I have a number of friends who are evolving out rajas into sattva. Personally, I hate rajas unless is it very consciously directed to worship of the self. Wherever there is pain there is rajas. Anyway, when I am with them and the rajas is predominant, they often become irritated and find themselves caught up in a series of thoughts and actions that they would not have consciously chosen had tamas or sattva been predominant. I have a strong teaching vasana – it is part of the sattvic samskara – and sometimes call attention to the fact that my friend was under the spell of rajas. And almost invariably the person will deny it. The denial is automatic, like in the Beatles song, “You say yes, I say no.” Even if I carefully reconstruct the events and the person’s reaction, they will disagree. This is typical of rajas. I don’t get into an argument with them, because I know very well that the tamas has clouded the memory. The defensive reaction is brought about by the tamas – the person can’t see what energy was playing, because he or she was so fixated on the events unfolding. So the rajas/tamas complex has these two components: attack and denial.

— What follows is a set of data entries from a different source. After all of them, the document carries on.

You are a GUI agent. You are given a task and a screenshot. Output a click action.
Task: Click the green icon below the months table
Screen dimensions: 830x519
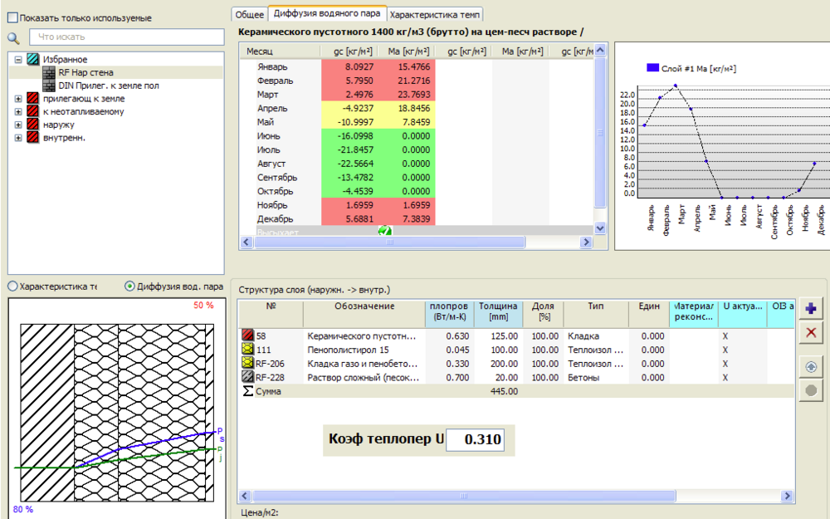384,232
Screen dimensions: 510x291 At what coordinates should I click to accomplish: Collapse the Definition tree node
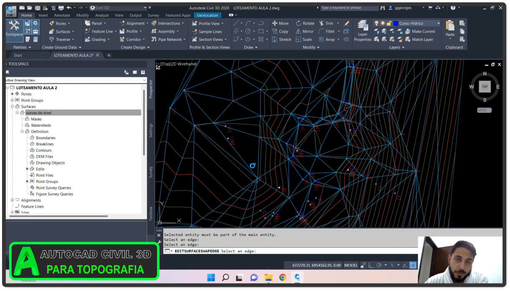click(x=22, y=131)
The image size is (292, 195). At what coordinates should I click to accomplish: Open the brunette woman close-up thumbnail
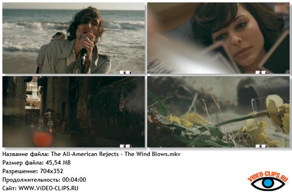coord(218,38)
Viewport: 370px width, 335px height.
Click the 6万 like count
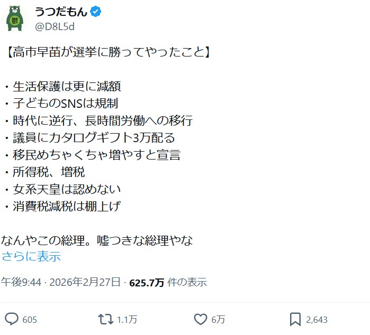coord(218,320)
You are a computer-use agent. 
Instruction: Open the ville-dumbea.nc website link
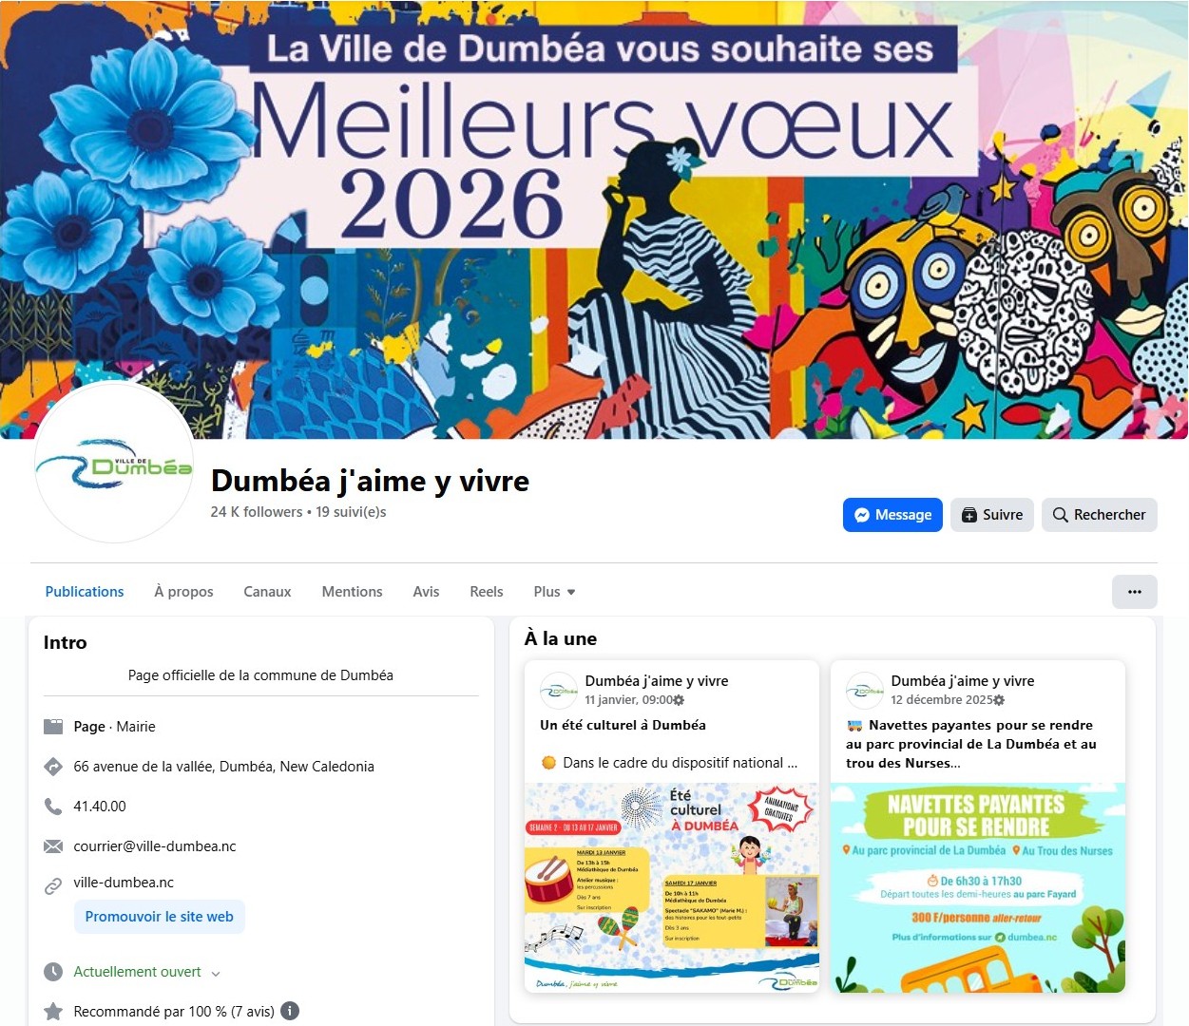[124, 882]
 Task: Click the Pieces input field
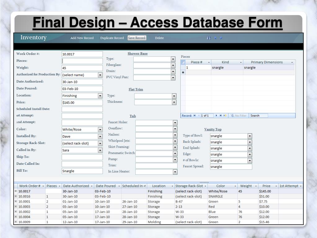point(82,61)

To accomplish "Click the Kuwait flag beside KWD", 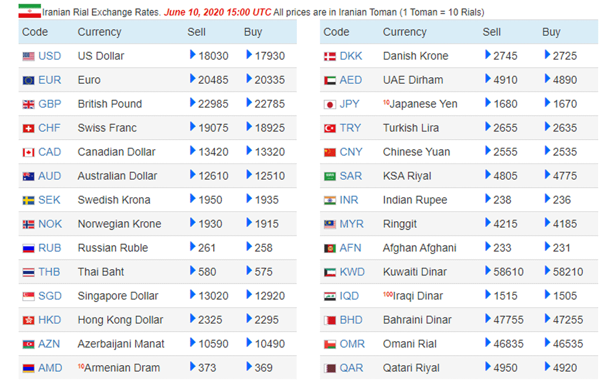I will (x=330, y=273).
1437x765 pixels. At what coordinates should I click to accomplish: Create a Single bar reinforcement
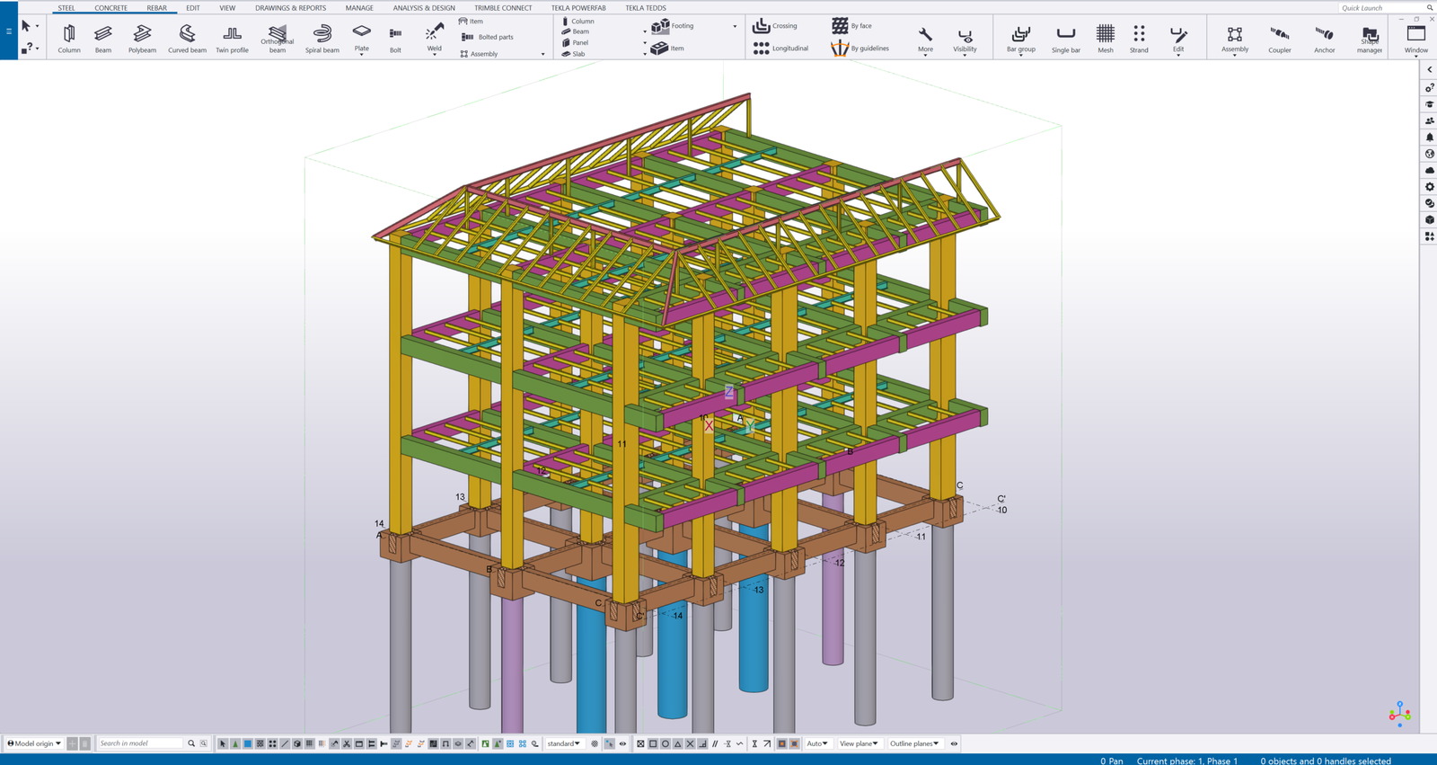click(x=1065, y=38)
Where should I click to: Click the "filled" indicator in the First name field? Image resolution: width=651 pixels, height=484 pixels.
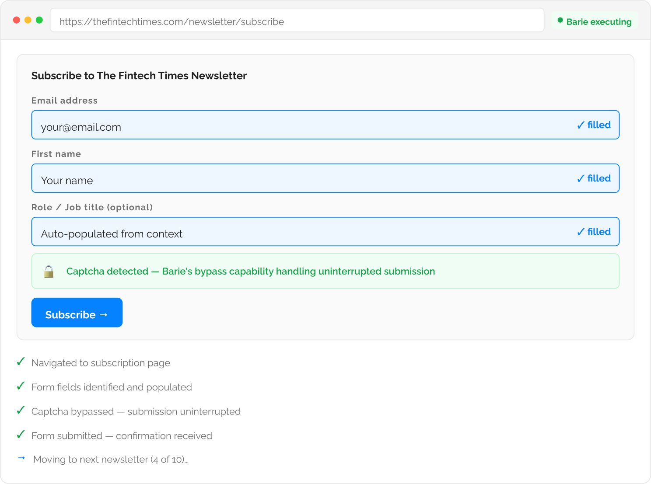click(594, 178)
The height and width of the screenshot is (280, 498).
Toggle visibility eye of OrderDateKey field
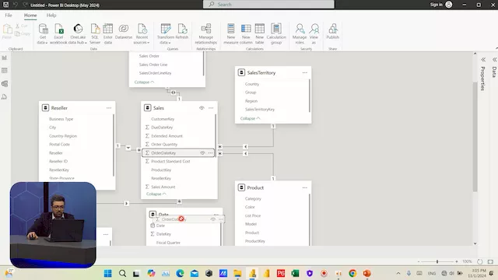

Mind you, this is all unconscious, so it is very difficult to change. You can change it, however, if you wish, by developing sattva though inquiry and prayer, karma yoga, etc. In its discussion of the gunas scripture talks evolving out of tamas into rajas and out of rajas into sattva. Since my book and website made me “famous” I have noticed some unwanted rajas activating in my unconscious. It is like I am evolving backwards. I say “like” because I am not evolving backwards, first because I am awareness and it does not evolve. And second my core psychological structure is firmly situated in sattva. Why the occasional bouts of rajas then? Because of the samasthi vasana. Samsathi vasana means “the group mind.” For all of my adult life I have been a loner, firmly in control of my destiny. But now that I have accepted fame I have lost some of that control. It is okay. I really don’t care who or what is in control of my mind – this attitude is the fruit of self-knowledge. In any case, now the group mind functions in me occasionally as “my mind” to some degree. As I said above, the curse of the age is rajas. All groups these days, including spiritual groups, which ideally should be sattvic, are infected with liberal doses of rajas. So sometimes I experience intense rajas. I don’t take it personally, however, because I know it is just Isvara, the group mind, working through me.
Anyway, I didn’t mean to run on about this, but I think the “three gunas” teaching is the most brilliant psychology on the planet insofar as it is very simple and elegant and explains everything. Your email inspired me to write about it. One more thing to know about rajas is its power to produce a sense of self-righteousness, but this is another story.